Ten pieces of pop culture you didn't know Wayne White created
Wayne White with Randy, one of his many creations for Pee Wee's Playhouse.
Wayne White might be the most prolific and virtually unknown contributor to popular culture of the last four decades. But the illustrator, painter, sculptor and puppet-maker from Chattanooga is getting some much deserved exposure with the release of Beauty Is Embarrassing, a documentary about White's life and still-evolving career. The film opens this Friday at 7 p.m. at the Denver FilmCenter, and the artist will be on hand to chat with the audience after the showing.
Not familiar with White's work? Here's a quick primer of just some of the pieces he's contributed to the world of mass media through illustrations, puppets, commercials and music videos.
10. Puppets on Pee Wee's Playhouse
White's best-known work was form Pee Wee's Playhouse , the show that essentially launched his mainstream career in 1986. Brought on at the television show's inception, the illustrator's self-proclaimed "funky homemade puppet shows on the side" became his bread and butter. Characters like Dirty Dog, Mr.
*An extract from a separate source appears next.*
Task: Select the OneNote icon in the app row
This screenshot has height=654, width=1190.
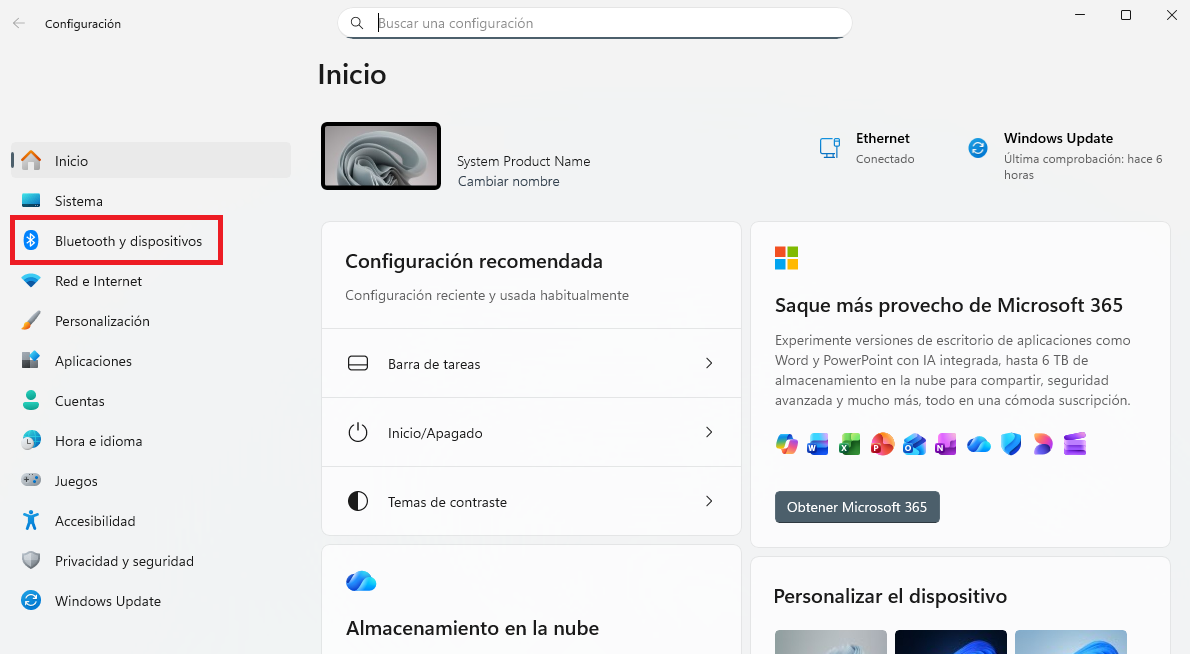Action: coord(946,444)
Kite, Conky and Randy were not only created by White, but he also voiced and operated some.
9. The Smashing Pumpkins, "Tonight, Tonight"
The second of what the artist calls his best-known pieces are the backgrounds and life-size illustrations for the Georges Méliès-inspired video. "I got the Smashing Pumpkins gig because I knew Jonathan Dayton and Valerie Faris, the husband-and-wife director team who did Little Miss Sunshine and Ruby Sparks and millions of other videos and commercials," says White. Already a fan of nineteenth-century design, the artist's whimsical work was a perfect fit for the retro video.
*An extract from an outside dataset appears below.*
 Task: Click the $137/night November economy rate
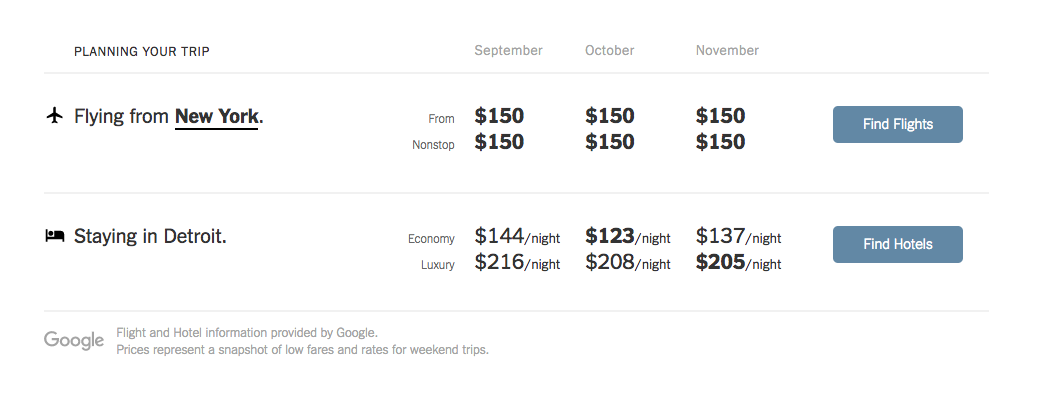pyautogui.click(x=738, y=236)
8. Peter Gabriel, "Big Time"
Looking at this video against the work White did for Pee Wee's Playhouse, it's easy to see how much of the artist's creative license was thankfully left unedited. A part of MTV's history on its music video-minded timeline, Gabriel's "Big Time" was just one of a string of vignettes that helped establish his visual presence in the pop world, with definite thanks due to White's vision.
7. The Offspring, "She's Got Issues"
A step back to White's earlier work as an illustrator, The Offspring's video layers his gooey cartoon style over film footage. The video also features a pre-New Girl fame Zooey Deschanel.
6. Tex and Rex puppets from Shining Time Station
The cowboy brothers who play the music inside the jukebox world in Shining Time Station show off White's penchant for southern kitsch, and give a graceful nod to his proud hillbilly upbringing.
5. Set design - The Weird Al Show
Credited for set design on Weird Al's awkward but awesome short-lived TV show, White's work was again an integral part of the wacky world of late '80s-early '90s television. Meant for kids but catering also to adults, it wasn't just about the characters and jokes on these shows, but White's retro aesthetic, too. (See Beakman's World for more of White's work from a little earlier in this time period.)
4. Liquid Television, "Bill And Willis"
Returning again to White's lovingly hillbilly roots, this short for MTV's then-groundbreaking, adult-aimed cartoon show Liquid Television is classic Wayne White. Creating both the voices and a white-trash dream-hell all his own, White did some of his best work with the Bill And Willis characters and the mangled swap meet set-up (complete with distorted port-a-potties).
3. Children's television show, Riders in the Sky
On the heels of his Emmy-winning success with Pee Wee's Playhouse, White began work on Riders in the Sky, another children's show with his signature cartoonish work all over it -- except this time themed like the old West. With virtually no traces of the show on the Internet (White explains in Beauty Is Embarrassing how the demise of the show from the get-go broke his heart, and has said he couldn't even watch a single episode), the above clip remains, but fails to showcase White's amazing puppet creations and colorful and bubble-style set design. Luckily, it looks like the company that manufactured White's creations, The Puppet Studio, still has photos of his work up for viewing.
2. Snapple Commercial series
In the context of Wayne White's body of work, it's obvious that these commercials come from his mind -- once you've seen everything else he's put out into the world. The 2003 series doesn't feature any of the artist's particularly defining illustrations or puppets, but his humor is clear. For a look at all of the clips White did in this series, see his website.
1. Old Spice commercial with Bruce Campbell
This 2007 ad features a giant sailing ship image by Wayne White that runs the length of an entire Old Spice commercial. What's more amazing, especially in a world of computer-generated imagery, was that this is an actual physical painting created by White just for this purpose.